[stacked books]読書:『紙の動物園』

『紙の動物園』(ケン・リュウ著)を読みました。

人気のSF作家、ケン・リュウさんの短編集です。表題作『紙の動物園』は母と息子の切ない物語で、数十ページの短い作品なのですが、とても奥深い内容で感動しました。こういう物語との出会いがあるので、読書はやめられません。

冒頭、「あれ、これSFなのかな?」という思いにかられますが、ちょっとしたミスディレクションを挟み、「ああ、折り紙の動物たちが動き出すというのがSF要素か」と思うのですが、このことも文中で曖昧になり、もやもやしながら読み進むと、後半、もうSFかどうかなんてどうでもよくなって感動する。という感じでした。短い作品ですので是非読んでみてほしい作品です。

後半、なんとなく流れがわかってくる段階で、せつなすぎてその先を読みたくないという気持ちになりました。完全に主人公の少年に感情移入してしまい、彼の後悔が自分のもののように感じられてしまいます。

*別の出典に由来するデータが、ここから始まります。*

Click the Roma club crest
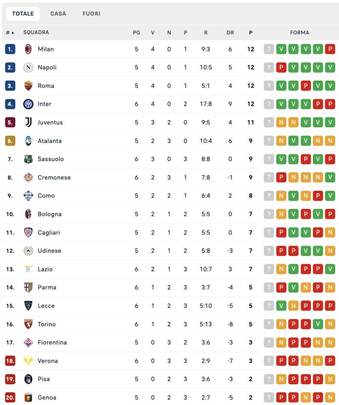 click(28, 86)
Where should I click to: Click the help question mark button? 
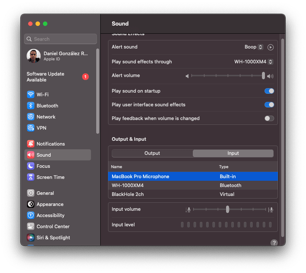[274, 243]

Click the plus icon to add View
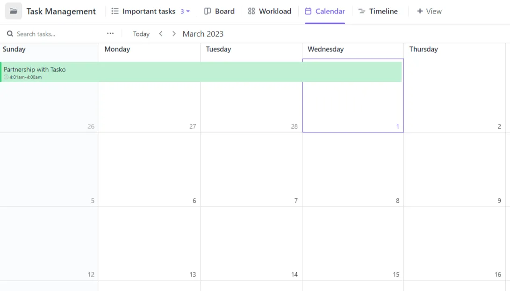(420, 11)
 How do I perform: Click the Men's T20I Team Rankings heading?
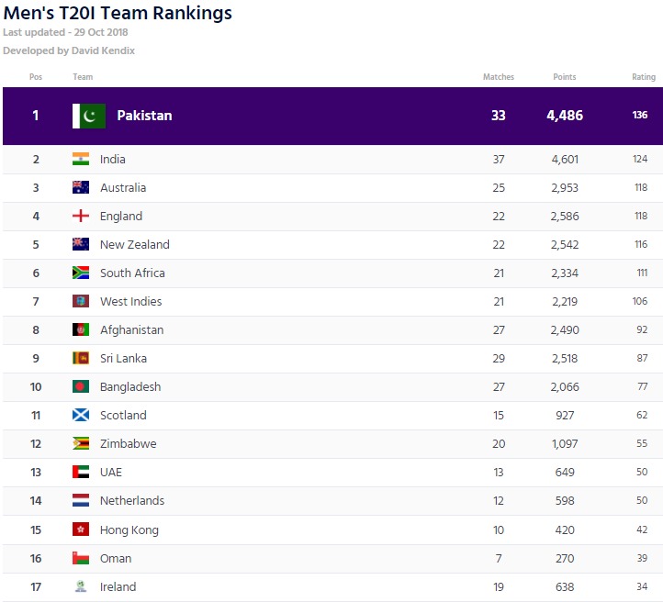(x=118, y=14)
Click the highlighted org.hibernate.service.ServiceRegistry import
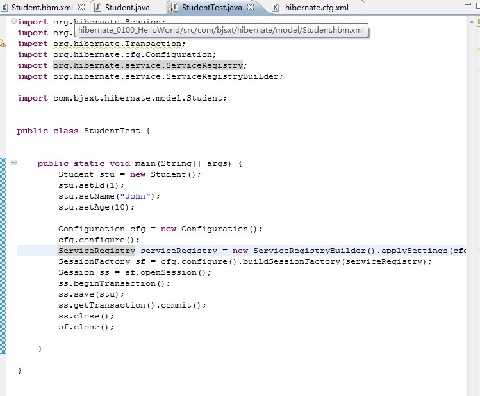 pos(147,65)
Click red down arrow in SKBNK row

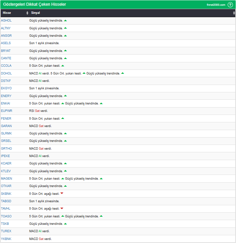click(62, 193)
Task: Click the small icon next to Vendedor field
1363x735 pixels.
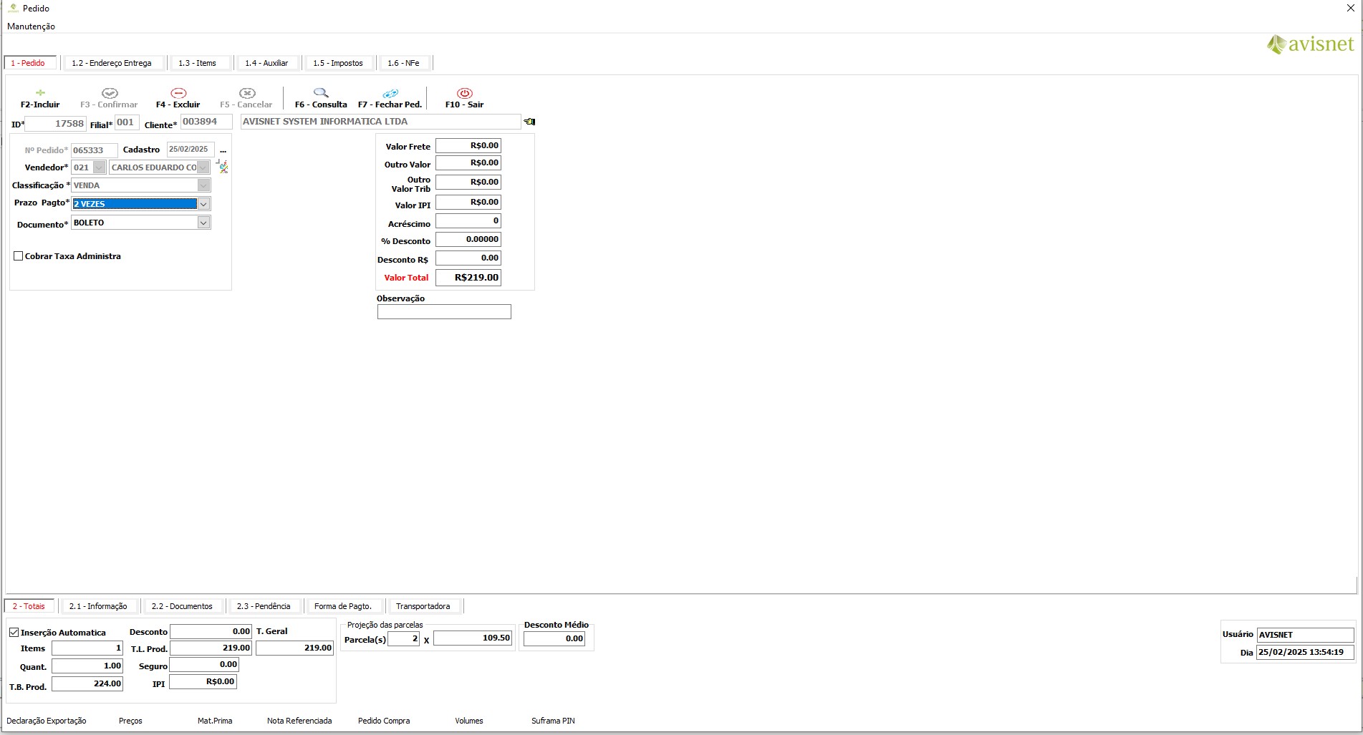Action: pos(223,167)
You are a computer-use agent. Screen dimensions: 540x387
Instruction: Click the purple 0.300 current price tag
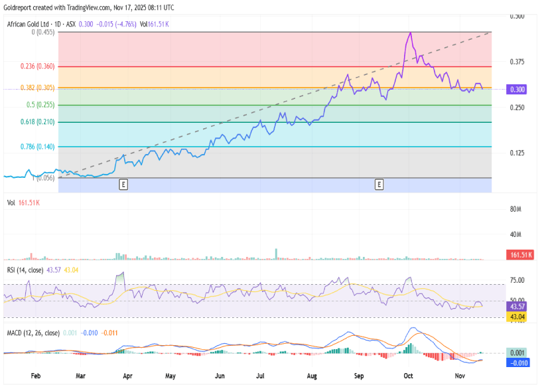pos(517,89)
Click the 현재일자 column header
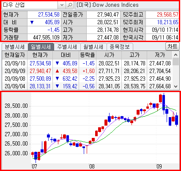Screen dimensions: 181x171 (x=15, y=55)
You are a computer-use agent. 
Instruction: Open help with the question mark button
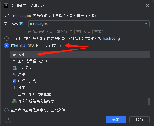click(x=8, y=120)
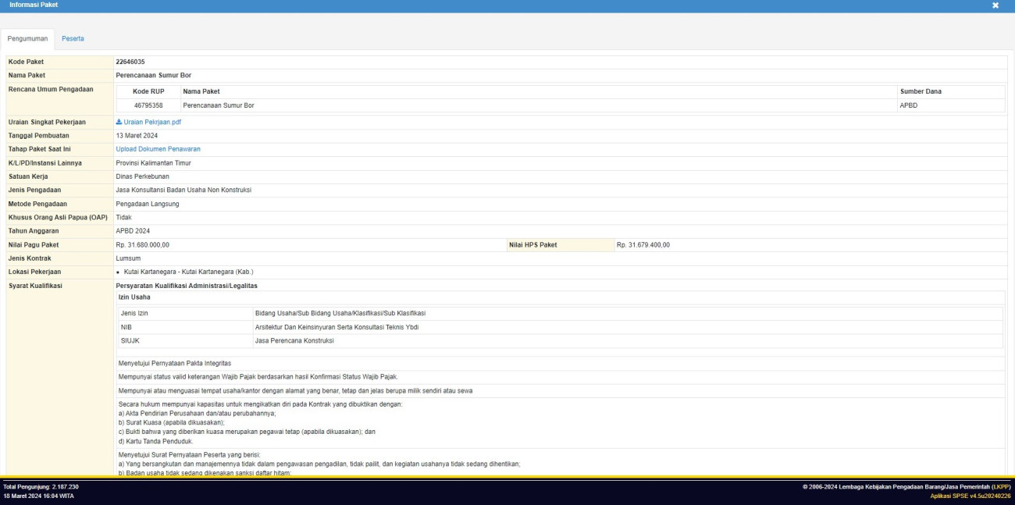Click the SIUJK row in Izin Usaha
Viewport: 1015px width, 505px height.
[x=130, y=341]
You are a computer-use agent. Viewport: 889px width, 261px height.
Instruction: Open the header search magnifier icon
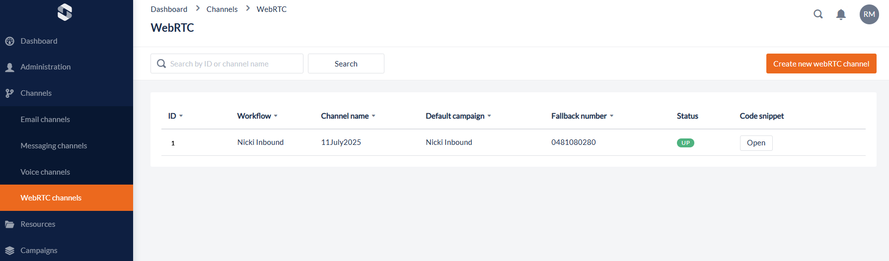(x=818, y=14)
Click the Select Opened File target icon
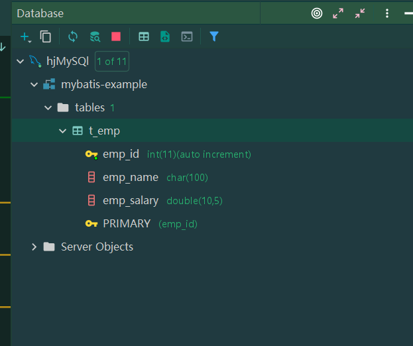 (317, 13)
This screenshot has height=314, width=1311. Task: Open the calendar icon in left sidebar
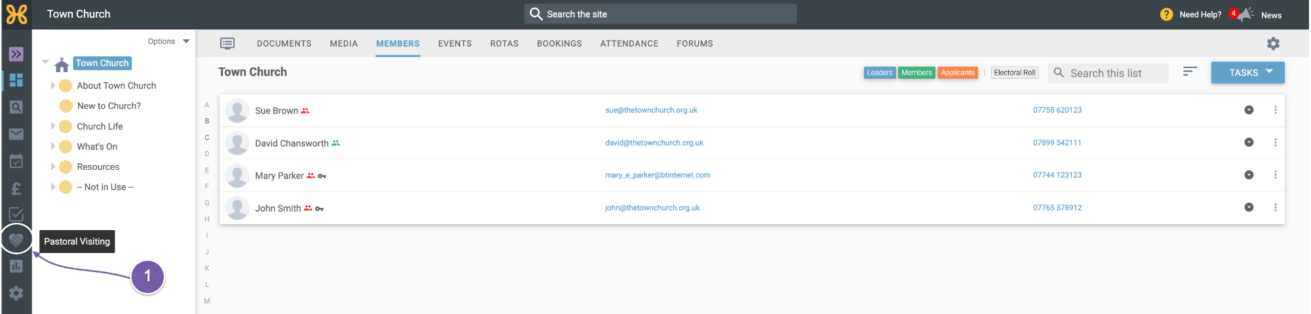pos(16,161)
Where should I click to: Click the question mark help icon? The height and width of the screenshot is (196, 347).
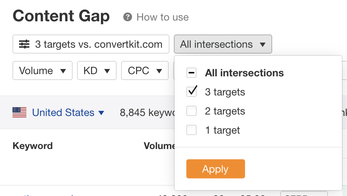pyautogui.click(x=128, y=17)
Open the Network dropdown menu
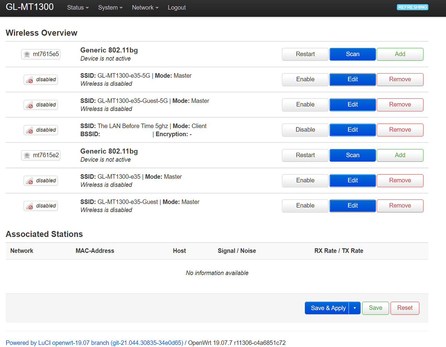The image size is (446, 347). click(145, 7)
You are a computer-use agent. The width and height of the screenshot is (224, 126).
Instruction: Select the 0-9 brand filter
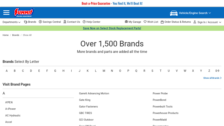(217, 71)
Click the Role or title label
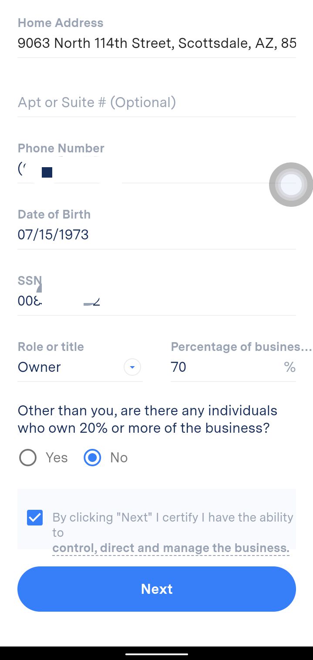This screenshot has width=313, height=660. point(50,347)
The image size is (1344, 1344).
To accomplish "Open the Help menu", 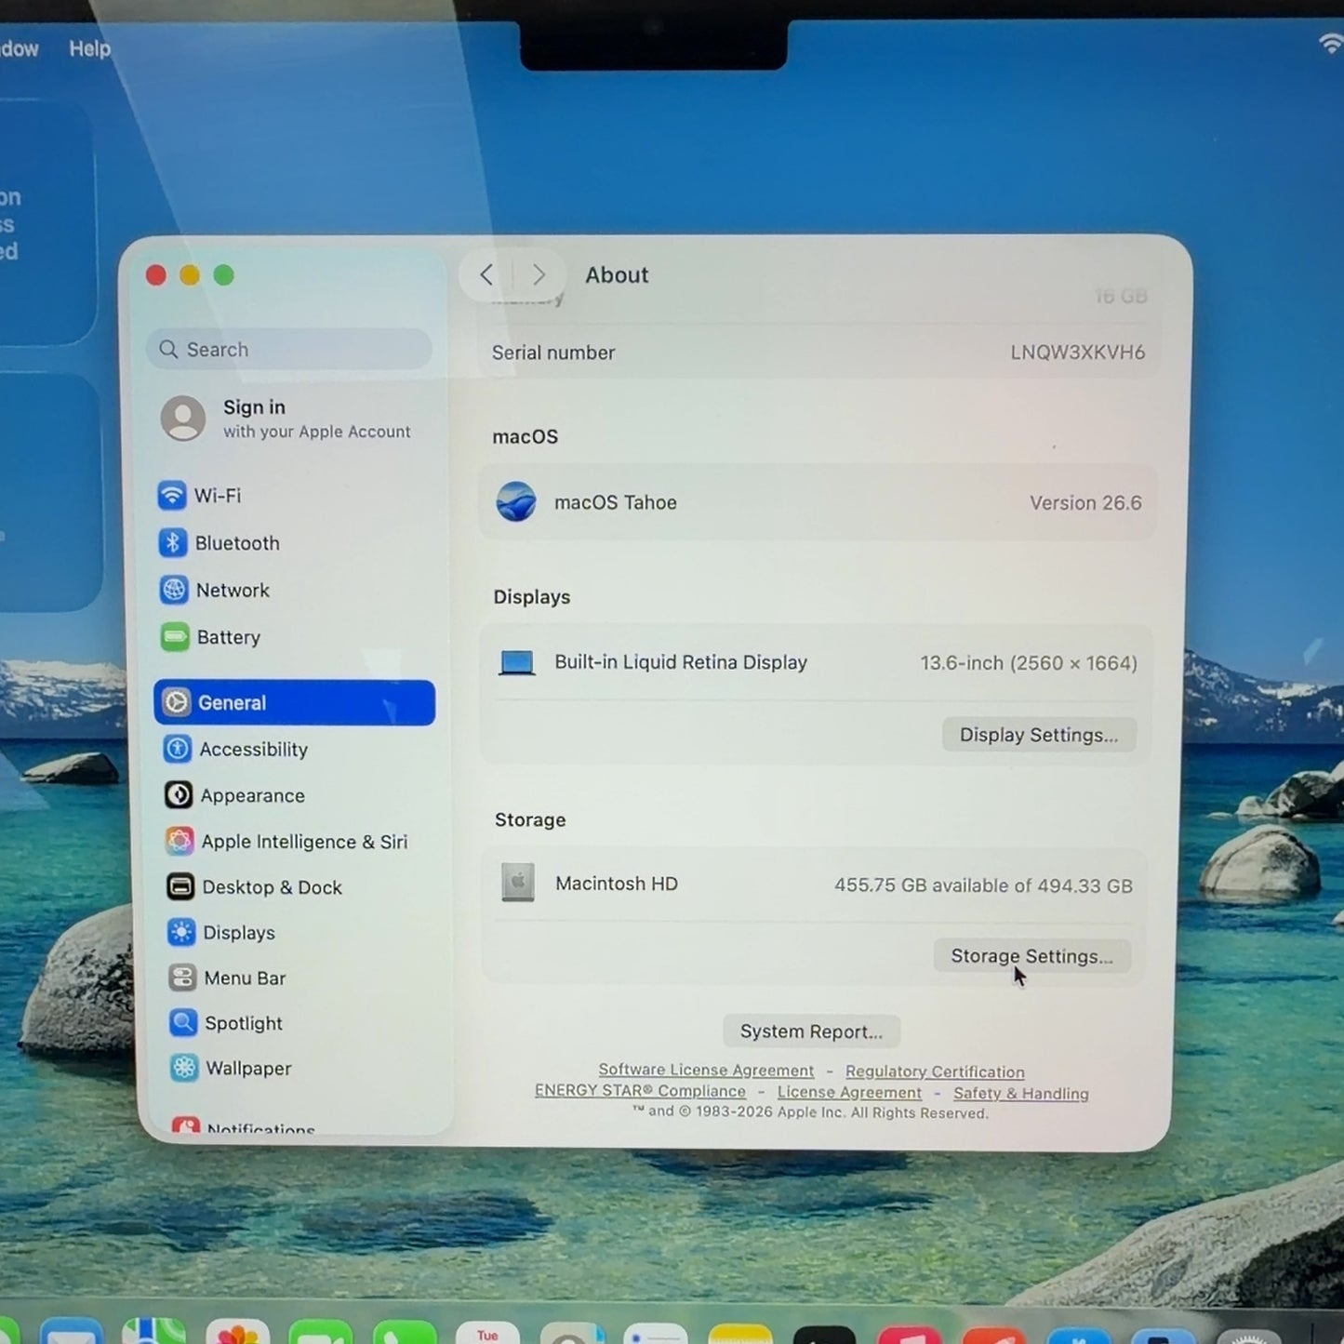I will tap(89, 48).
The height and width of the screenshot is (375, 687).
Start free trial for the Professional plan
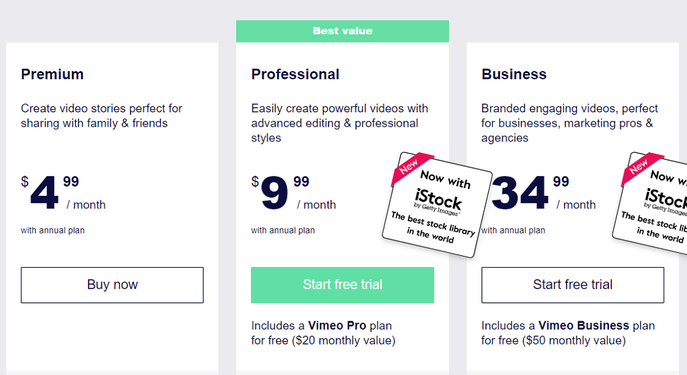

まさに、後悔先に立たず、という物語です。親子の話ということで、自分に照らしてみたとき、たとえば子どもが悪さをして叱った後など、険悪とまではいかないまでも、なんとなくよくない空気がしばらく続くことがあります。このようなときは、なるべく早く仲直りするように努めていますが、今回、この『紙の動物園』を読んでそのことについて、焦燥感のようなものを感じました。

叱ったほうも叱られたほうも、プライド的なものは忘れて、なるべく早く仲直りするようにしよう。人はだれでも、どんなに気をつけていても、自分のせいじゃなくても、いつ死んでしまうか分からない。たとえば、明日の朝会社に行くとき、車に轢かれるかもしれないし、電車のホームから落ちるかもしれないし、大きな地震で死んでしまうかもしれない。それはしょうがないけれど、その時、もし2人の仲が悪いままだったらものすごく辛いだろう。

こういうことは忘れずにいなければ、と感じた読書体験でした。